Non-uniform memory access (NUMA) is a feature of memory design that is found on most modern processors with a large number of cores. It is possible to control the execution of your program to optimize the use of these features. This is something that you would only need to do if you want to optimize your program to get the best performance possible.

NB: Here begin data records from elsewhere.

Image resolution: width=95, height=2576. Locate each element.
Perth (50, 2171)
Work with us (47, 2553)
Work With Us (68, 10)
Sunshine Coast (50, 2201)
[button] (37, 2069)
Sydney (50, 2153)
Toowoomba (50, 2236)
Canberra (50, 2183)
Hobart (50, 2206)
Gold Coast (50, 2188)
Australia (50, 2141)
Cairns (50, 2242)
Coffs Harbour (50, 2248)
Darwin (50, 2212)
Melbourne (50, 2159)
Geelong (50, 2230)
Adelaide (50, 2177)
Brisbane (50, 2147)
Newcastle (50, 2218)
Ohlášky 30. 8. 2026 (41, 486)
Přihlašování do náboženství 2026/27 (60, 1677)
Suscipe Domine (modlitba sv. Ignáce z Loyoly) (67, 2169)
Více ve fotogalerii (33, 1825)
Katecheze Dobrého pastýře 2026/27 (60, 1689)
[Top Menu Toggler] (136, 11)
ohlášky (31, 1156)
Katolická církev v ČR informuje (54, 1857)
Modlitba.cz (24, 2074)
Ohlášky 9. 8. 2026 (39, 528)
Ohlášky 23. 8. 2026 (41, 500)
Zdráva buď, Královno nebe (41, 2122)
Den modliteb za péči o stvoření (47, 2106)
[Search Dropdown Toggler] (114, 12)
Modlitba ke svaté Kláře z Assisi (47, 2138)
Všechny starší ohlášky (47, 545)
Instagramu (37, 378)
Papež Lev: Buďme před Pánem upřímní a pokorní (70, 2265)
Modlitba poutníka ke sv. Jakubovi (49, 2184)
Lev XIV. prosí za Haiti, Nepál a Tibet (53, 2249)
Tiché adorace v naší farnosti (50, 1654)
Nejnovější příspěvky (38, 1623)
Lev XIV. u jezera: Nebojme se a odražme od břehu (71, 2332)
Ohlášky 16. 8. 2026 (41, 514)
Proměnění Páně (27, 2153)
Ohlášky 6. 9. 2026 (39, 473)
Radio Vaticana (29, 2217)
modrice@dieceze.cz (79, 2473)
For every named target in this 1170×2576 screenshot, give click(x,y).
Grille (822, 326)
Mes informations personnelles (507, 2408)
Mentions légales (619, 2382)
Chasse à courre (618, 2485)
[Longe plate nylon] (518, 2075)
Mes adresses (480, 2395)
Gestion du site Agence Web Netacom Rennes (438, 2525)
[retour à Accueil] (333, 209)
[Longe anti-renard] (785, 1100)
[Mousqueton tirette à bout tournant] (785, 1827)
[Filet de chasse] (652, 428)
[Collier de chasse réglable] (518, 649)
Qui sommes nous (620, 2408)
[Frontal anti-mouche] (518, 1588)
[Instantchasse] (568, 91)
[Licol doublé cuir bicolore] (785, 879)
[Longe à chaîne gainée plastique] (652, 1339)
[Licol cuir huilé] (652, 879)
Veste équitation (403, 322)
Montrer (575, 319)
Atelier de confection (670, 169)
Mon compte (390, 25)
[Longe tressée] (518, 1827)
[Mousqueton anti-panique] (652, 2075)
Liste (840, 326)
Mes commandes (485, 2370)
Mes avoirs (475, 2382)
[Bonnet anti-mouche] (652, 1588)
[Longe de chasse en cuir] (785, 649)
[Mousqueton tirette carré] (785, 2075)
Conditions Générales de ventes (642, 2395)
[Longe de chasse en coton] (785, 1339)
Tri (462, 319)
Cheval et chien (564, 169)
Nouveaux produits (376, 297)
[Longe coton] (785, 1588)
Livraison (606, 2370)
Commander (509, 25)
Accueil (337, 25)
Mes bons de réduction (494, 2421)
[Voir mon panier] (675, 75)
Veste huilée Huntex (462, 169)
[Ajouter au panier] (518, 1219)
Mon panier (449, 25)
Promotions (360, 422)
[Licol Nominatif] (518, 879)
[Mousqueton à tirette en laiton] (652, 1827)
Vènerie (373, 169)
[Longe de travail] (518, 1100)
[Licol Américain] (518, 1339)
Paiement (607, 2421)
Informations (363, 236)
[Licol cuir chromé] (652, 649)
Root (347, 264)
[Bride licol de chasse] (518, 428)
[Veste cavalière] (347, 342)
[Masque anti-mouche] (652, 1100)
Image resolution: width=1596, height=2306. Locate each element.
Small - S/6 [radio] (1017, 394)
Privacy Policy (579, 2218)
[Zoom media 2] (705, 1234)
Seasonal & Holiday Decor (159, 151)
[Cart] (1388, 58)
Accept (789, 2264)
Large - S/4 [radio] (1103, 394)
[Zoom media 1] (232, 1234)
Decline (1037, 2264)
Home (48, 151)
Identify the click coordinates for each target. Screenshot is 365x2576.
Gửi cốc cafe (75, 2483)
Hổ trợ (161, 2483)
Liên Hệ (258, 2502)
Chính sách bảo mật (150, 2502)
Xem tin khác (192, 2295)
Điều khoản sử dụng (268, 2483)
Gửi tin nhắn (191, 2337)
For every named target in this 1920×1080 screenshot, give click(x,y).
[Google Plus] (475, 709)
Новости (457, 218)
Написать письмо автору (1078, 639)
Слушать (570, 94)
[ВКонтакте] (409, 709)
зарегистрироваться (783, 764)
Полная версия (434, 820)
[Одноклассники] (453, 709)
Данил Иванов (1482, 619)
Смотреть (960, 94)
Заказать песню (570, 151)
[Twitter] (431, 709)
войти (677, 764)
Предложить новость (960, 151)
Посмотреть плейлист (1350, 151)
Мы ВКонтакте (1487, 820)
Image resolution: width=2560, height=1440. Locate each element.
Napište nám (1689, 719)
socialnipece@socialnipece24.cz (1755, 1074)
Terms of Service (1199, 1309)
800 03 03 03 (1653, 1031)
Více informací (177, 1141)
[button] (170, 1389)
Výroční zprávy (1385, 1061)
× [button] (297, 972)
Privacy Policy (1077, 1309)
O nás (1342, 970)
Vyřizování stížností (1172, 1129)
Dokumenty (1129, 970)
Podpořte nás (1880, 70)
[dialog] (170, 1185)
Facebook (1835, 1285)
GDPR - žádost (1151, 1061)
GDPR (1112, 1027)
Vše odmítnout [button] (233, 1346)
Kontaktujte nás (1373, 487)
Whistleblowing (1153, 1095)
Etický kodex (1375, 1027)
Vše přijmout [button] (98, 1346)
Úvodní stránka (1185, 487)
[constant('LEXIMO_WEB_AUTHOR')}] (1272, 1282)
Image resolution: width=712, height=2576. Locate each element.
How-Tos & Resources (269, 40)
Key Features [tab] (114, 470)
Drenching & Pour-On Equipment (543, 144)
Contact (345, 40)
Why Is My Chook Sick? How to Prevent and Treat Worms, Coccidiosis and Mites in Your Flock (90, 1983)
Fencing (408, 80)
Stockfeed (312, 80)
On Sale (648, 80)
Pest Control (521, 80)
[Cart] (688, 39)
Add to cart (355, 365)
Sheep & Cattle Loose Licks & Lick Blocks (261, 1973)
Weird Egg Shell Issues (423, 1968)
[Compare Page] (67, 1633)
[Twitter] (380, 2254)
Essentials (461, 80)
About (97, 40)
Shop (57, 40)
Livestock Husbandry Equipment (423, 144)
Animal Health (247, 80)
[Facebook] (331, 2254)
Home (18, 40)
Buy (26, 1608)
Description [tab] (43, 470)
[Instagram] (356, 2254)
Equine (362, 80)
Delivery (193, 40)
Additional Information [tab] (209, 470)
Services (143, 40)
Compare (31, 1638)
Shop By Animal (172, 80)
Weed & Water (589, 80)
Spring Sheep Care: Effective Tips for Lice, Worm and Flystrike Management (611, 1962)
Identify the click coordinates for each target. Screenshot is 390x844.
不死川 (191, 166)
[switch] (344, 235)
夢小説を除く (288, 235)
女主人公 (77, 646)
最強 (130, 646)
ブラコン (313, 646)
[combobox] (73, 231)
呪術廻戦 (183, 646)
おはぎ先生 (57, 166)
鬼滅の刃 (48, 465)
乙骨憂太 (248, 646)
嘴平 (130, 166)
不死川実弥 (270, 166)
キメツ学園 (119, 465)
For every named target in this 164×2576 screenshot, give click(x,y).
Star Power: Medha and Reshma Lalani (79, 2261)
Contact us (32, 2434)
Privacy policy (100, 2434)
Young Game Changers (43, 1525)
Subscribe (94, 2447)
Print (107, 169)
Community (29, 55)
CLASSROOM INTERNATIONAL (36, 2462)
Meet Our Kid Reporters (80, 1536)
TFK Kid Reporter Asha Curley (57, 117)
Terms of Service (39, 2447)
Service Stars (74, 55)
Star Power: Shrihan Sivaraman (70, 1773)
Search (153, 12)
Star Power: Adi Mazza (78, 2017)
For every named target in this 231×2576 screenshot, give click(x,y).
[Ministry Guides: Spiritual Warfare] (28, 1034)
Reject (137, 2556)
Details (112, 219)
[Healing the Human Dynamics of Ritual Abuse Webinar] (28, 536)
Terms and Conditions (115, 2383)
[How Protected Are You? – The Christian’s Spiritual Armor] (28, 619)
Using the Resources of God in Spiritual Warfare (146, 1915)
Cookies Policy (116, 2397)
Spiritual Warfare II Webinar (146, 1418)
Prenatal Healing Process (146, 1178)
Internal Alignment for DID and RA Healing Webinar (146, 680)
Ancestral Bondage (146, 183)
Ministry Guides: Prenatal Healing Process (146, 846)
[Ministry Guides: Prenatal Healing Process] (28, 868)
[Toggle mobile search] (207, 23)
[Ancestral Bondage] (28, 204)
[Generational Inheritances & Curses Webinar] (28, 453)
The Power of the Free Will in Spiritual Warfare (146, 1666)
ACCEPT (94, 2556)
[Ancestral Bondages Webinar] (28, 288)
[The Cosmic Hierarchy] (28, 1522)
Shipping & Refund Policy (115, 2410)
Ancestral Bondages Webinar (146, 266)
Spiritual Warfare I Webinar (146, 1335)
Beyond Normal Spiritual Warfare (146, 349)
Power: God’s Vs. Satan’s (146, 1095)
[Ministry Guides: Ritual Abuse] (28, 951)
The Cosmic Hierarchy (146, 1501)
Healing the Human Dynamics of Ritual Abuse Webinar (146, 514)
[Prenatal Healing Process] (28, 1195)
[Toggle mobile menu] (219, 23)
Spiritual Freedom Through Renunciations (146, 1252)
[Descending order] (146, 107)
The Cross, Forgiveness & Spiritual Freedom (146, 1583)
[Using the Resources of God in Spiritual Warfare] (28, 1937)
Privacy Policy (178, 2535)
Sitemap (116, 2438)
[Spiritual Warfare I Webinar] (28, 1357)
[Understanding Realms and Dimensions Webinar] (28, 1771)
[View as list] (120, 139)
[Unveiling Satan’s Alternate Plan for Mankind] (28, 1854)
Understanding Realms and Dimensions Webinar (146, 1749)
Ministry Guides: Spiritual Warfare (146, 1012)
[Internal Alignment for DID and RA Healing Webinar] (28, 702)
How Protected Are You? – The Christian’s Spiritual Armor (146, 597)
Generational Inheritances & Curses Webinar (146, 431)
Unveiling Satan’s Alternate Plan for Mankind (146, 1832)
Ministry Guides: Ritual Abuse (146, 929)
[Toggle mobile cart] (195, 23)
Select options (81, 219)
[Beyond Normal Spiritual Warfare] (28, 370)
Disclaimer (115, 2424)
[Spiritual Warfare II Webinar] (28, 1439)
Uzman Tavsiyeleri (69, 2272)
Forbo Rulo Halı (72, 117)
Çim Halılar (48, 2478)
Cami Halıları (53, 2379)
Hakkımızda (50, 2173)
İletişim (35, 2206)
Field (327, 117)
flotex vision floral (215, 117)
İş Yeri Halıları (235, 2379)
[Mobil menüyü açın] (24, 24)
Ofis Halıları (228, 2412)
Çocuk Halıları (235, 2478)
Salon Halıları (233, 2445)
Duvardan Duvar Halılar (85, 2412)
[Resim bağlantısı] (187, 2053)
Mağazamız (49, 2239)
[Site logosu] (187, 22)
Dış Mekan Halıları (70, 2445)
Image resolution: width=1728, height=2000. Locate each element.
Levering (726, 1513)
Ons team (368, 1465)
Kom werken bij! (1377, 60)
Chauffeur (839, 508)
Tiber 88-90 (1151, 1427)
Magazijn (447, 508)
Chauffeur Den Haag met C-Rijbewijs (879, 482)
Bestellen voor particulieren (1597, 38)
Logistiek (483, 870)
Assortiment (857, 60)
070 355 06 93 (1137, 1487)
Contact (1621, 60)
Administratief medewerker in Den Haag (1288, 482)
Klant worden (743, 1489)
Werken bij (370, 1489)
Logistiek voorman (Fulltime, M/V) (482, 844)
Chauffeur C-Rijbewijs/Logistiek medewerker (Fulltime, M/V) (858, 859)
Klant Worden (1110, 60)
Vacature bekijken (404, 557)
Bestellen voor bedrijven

The essence of NUMA is that CPU cores and memory is divided into subsets, called NUMA nodes. The cores belonging to a particular NUMA node can access the memory belonging to that node faster than they can access the memory belonging to other nodes. Therefore, for some programs where performance depends on latency of memory access, it is beneficial to place all cores and memory used by the program within a single NUMA node.
NUMA features are not supported by the Slurm scheduler at present, i.e. you cannot submit a job to run on a particular NUMA node. However, you can submit a job that utilizes a full node, in which you can then have full control of various NUMA features as you launch your programs.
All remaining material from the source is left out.